On June 27, a new vent opened inside Kilauea volcano and lava started flowing. The volcano, has been erupted for 31 years, but its lava is threatening the small city of Pahoa. Pahoa residents prepare to evacuate, as the lava makes its way through the city’s cemetery.
Earlier on Saturday, the lava poured through an inhabited forest outside the village of Pahoa, 20 miles southwest of Hilo. The lava then crossed the Apa’a Road threatening around 55 buildings, only to flow through a cemetery on Sunday evening.
Right now, the lava flow front is moving at 10 yards per hour and is 35 feet wide. If it continues at this speed rate, it is going to cross the Pahoa Village Road which is the village’s main street, in a couple of days. In a week or two, it would cover Highway 130.
If the lava crosses the only highway in the lower Puna district, it would isolate around 9,000 who are living there. This is why measures have been taken for evacuation to begin. Escape roads have been built and the evacuation notice was issued by the Hawaii County Civil Defense Director on Saturday. The director, Darryl Oliviera, released the notice for about 50 residents who are nearest to the front of the flow. He revealed that the people should be prepared for evacuation.

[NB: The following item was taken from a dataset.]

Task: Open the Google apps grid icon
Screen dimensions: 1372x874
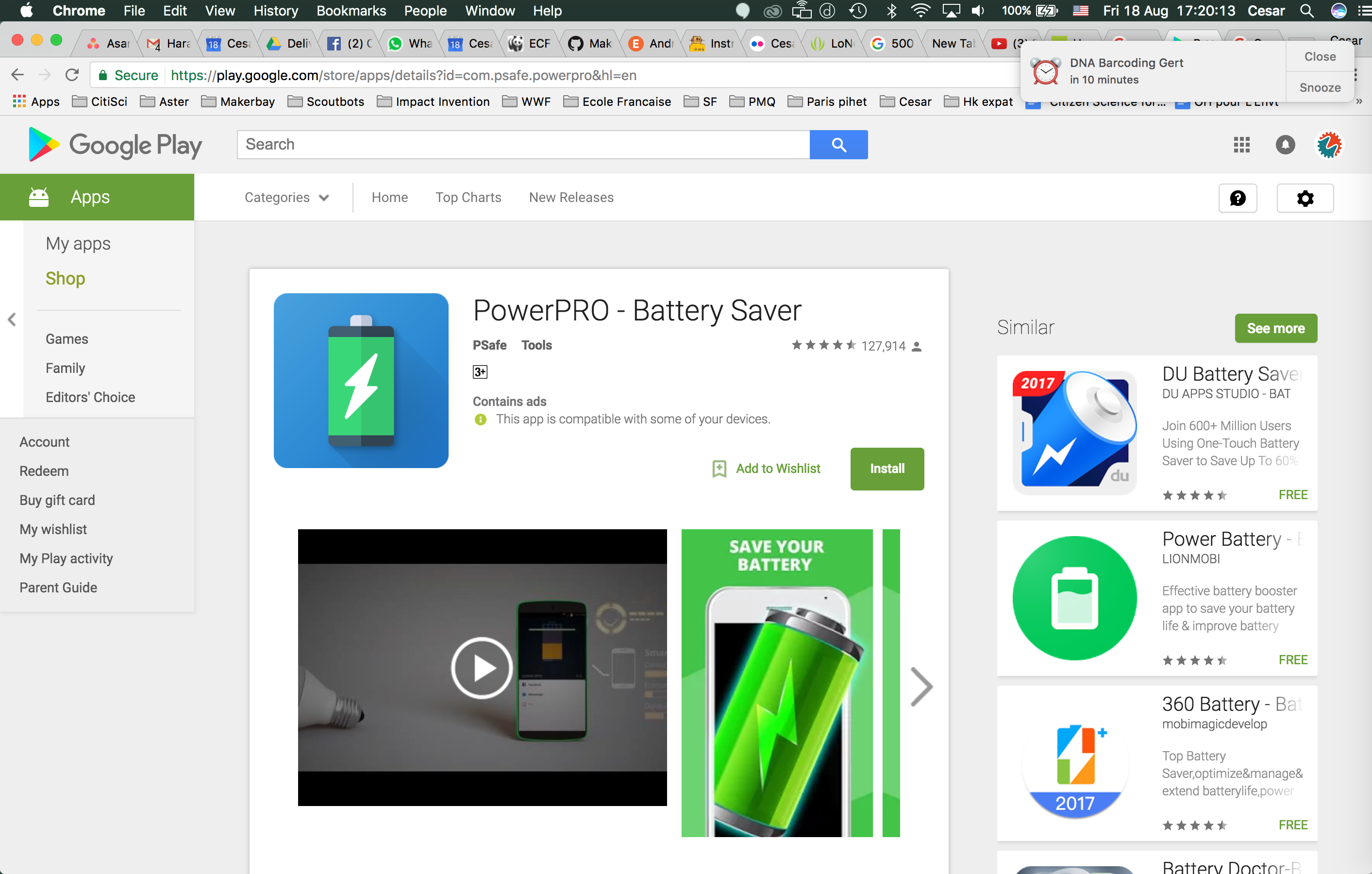Action: click(x=1241, y=145)
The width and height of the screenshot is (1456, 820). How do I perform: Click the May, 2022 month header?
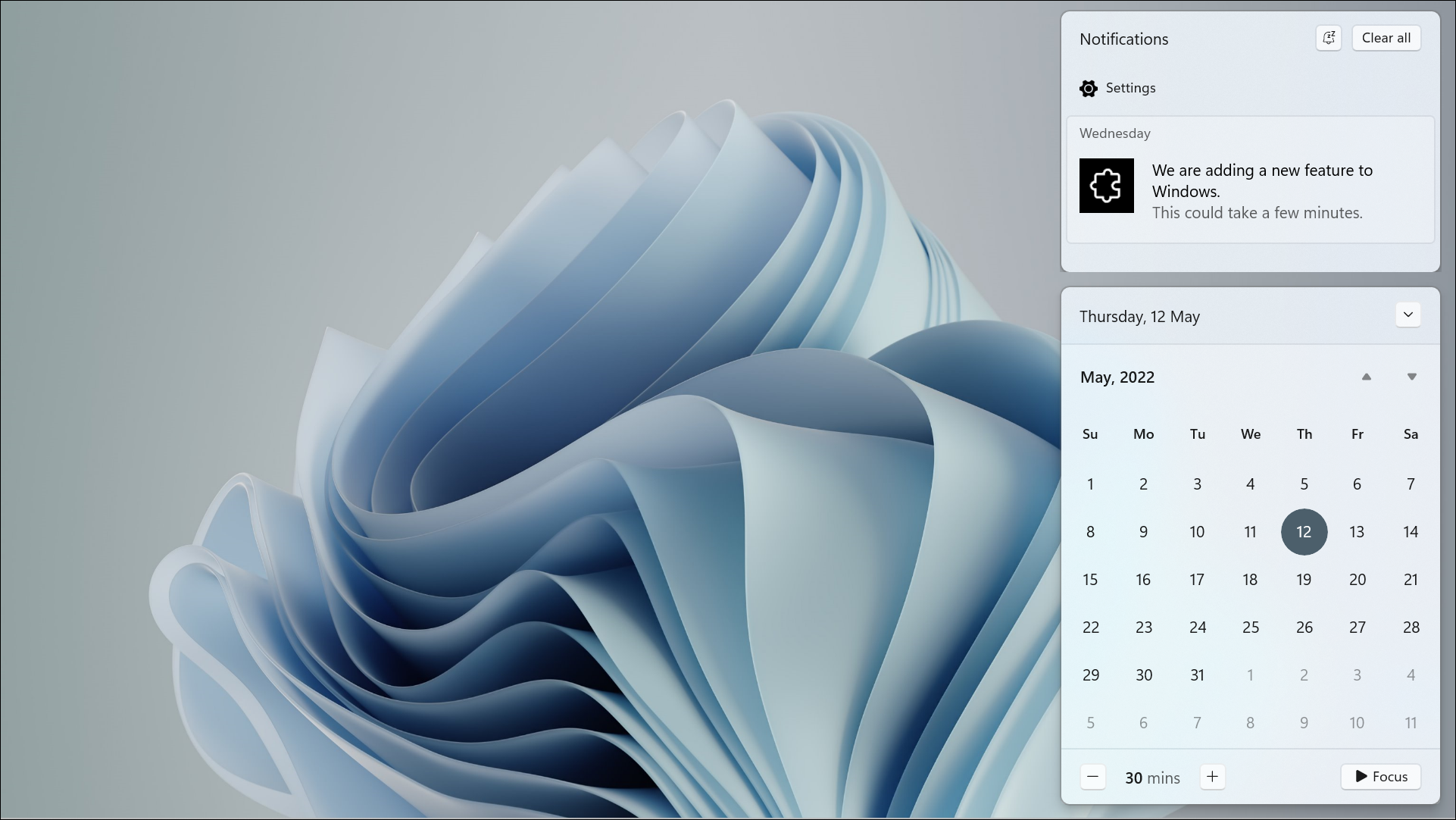point(1117,377)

The current timelines are based on the current flow rates, and that could change. That could speed things up, as well as it could slow things down. The key is that we will be watching the flow 24/7.
Another important concern, is electricity poles being destroyed by the lava. Pahoa residents prepare to evacuate and the scientists from the Hawaii Volcanoes Observatory have developed an innovative strategy to keep the power going in the city. The poles are wrapped in insulated foil and then an 18-foot-high ring of fencing is placed around them. The fence is then filled with cinders and rock, creating great insulation.
Pahoa residents prepare to evacuate, but they are calm. Robert Shioshita, Pahoa resident, said:
I know how the other people feel because I’m in it this time. No can do nothing. It hurts, but it’s Pele’s land and she’s reclaiming.
Pele is the Hawaiian deity of Kilauea.